* **TASK DIRECTIONS**
Please switch "refresh icon" to "reload arrow" in the entries starting with the line containing "Where should I click to: Collapse" and going on through the line containing "pos(868,45)", and give back only those lines with nothing else changed.

-- Begin --

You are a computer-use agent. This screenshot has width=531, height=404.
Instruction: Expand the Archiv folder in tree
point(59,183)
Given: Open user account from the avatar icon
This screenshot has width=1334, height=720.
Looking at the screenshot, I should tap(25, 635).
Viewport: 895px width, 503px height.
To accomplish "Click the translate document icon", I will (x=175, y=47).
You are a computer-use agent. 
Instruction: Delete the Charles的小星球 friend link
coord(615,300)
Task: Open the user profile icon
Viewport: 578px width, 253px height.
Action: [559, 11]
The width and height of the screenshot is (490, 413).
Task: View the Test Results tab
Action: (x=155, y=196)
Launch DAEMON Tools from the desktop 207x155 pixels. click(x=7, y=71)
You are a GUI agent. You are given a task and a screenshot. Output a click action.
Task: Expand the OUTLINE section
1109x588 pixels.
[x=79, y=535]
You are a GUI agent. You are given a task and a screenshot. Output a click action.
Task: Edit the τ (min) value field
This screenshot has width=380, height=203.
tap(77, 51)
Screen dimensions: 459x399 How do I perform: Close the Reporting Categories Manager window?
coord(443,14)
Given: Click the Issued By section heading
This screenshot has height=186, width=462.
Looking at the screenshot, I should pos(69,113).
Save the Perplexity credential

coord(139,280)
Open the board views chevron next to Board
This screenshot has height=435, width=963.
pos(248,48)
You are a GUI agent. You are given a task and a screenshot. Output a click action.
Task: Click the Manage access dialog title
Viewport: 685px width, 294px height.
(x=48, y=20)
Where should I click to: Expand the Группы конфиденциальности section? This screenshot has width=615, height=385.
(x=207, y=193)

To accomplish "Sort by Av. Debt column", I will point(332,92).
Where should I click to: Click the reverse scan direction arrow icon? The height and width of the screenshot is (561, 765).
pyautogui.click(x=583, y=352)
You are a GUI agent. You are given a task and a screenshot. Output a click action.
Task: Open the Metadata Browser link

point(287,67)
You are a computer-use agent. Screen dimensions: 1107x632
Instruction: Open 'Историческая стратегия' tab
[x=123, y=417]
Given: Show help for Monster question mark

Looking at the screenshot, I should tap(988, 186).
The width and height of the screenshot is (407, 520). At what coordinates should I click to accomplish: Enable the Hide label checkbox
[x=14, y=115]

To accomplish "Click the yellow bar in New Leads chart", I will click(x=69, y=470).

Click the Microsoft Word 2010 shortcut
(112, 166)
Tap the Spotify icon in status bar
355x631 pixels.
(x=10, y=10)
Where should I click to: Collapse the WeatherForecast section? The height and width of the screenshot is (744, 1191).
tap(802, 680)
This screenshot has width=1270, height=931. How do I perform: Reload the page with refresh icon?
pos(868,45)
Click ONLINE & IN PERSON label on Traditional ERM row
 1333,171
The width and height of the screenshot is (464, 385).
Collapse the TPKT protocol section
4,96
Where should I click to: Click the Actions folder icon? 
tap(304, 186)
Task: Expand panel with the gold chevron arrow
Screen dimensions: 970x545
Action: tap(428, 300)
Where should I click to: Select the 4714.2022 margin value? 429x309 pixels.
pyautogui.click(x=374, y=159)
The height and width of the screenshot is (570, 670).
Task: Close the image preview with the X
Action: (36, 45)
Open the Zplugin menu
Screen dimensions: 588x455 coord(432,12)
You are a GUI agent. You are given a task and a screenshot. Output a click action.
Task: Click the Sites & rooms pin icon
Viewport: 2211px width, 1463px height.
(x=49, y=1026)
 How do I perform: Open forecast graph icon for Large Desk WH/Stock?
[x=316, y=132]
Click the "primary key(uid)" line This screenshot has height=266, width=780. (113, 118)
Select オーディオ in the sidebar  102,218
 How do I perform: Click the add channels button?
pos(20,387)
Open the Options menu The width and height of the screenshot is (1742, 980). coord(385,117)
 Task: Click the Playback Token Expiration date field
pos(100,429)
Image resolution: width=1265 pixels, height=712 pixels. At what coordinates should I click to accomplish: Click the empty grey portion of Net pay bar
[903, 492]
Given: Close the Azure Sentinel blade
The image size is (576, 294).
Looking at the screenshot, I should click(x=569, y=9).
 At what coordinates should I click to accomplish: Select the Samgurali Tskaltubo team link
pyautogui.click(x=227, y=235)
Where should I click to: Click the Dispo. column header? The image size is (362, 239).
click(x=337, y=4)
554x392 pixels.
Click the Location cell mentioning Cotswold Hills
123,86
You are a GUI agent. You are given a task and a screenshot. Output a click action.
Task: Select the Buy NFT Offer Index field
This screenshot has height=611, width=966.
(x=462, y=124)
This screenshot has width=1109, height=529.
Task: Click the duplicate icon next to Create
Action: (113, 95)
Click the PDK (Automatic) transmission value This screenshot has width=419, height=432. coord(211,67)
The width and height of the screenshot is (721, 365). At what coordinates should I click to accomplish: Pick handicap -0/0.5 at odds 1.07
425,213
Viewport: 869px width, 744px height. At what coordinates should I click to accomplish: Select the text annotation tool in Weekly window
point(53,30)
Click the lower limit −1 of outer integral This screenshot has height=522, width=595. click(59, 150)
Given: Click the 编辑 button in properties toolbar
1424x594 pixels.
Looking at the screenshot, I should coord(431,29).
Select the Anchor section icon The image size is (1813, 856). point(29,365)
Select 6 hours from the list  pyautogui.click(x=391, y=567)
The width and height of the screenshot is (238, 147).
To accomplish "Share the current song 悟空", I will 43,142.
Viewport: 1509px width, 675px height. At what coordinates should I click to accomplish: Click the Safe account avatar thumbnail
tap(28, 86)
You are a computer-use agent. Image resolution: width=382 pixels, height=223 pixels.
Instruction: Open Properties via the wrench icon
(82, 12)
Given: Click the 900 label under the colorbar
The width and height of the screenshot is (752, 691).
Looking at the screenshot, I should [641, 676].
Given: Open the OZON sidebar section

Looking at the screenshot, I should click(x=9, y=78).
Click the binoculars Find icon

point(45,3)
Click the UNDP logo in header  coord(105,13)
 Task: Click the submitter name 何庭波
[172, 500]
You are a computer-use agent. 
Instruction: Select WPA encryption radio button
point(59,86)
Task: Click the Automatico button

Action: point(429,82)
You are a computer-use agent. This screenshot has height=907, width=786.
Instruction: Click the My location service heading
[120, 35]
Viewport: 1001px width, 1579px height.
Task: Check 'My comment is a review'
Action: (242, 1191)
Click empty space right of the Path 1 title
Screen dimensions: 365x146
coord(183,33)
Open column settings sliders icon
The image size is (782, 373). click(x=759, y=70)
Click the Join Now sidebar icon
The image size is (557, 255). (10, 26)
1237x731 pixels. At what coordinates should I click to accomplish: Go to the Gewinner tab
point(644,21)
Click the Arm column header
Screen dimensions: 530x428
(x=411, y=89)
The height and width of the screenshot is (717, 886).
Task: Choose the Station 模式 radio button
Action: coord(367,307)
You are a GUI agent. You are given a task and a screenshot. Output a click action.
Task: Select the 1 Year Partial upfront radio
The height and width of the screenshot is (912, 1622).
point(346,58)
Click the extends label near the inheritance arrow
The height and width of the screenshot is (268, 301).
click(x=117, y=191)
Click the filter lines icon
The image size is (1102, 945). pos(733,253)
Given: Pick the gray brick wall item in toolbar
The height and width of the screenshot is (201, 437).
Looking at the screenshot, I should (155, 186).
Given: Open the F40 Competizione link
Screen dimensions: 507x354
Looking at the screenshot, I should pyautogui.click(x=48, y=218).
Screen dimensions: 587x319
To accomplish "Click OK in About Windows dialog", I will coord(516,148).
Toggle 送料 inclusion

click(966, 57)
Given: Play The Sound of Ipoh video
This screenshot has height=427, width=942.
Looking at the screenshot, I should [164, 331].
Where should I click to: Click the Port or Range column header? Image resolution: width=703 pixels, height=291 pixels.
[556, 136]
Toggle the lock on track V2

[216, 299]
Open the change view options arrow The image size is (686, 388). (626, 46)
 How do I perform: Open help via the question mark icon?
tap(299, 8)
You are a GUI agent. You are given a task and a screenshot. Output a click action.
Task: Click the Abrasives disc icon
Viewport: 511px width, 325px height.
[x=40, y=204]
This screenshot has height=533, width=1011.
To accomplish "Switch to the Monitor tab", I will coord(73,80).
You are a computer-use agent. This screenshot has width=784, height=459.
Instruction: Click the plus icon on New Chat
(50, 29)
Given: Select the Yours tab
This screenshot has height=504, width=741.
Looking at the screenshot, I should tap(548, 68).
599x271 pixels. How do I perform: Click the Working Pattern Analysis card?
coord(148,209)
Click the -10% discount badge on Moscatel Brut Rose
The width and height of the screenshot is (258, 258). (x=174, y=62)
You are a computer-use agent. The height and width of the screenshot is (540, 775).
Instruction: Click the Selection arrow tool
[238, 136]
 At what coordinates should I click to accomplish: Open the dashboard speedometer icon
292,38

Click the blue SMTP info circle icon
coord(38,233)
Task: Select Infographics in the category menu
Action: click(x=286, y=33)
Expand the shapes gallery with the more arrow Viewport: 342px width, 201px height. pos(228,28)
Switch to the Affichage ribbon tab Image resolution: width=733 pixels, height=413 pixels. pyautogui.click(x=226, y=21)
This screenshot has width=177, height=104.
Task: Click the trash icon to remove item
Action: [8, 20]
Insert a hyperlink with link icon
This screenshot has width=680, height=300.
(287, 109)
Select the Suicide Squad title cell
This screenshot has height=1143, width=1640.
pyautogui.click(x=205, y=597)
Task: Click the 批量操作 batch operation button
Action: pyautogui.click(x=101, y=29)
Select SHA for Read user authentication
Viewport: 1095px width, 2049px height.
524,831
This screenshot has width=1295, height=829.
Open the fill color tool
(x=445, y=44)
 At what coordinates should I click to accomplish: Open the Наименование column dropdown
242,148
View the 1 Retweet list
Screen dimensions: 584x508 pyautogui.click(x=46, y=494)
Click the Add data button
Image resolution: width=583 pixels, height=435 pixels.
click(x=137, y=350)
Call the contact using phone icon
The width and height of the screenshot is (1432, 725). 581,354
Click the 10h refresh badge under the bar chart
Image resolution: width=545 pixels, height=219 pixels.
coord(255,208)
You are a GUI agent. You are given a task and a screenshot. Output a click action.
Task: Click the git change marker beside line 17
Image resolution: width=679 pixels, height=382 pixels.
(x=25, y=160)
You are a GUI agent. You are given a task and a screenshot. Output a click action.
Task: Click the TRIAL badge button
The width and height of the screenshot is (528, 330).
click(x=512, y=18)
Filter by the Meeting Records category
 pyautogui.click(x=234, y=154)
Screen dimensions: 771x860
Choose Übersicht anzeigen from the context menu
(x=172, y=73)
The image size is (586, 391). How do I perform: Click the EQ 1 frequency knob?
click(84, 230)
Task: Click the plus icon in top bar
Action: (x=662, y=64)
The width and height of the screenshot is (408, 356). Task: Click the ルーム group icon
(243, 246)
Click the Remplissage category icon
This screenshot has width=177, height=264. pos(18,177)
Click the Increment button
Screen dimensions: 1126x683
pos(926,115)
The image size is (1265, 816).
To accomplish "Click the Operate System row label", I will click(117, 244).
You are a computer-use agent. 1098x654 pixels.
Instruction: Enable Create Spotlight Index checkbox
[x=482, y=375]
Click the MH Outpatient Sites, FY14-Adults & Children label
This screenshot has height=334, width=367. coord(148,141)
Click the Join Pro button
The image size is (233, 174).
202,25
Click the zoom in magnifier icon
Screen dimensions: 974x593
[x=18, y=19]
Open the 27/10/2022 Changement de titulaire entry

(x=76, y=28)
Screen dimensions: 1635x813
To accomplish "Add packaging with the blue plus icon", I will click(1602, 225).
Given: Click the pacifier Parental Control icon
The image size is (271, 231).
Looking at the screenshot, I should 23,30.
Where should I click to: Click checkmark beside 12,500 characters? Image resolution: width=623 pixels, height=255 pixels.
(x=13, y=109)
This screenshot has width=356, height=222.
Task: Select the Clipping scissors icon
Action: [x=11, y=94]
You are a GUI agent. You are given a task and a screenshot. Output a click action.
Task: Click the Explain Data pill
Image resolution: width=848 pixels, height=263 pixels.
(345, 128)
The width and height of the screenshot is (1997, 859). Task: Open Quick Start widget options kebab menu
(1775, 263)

-- End --

* **ANSWER IN FULL**
Where should I click to: Collapse the WeatherForecast section? The height and width of the screenshot is (744, 1191).
tap(802, 680)
This screenshot has width=1270, height=931. How do I perform: Reload the page with reload arrow?
pos(868,45)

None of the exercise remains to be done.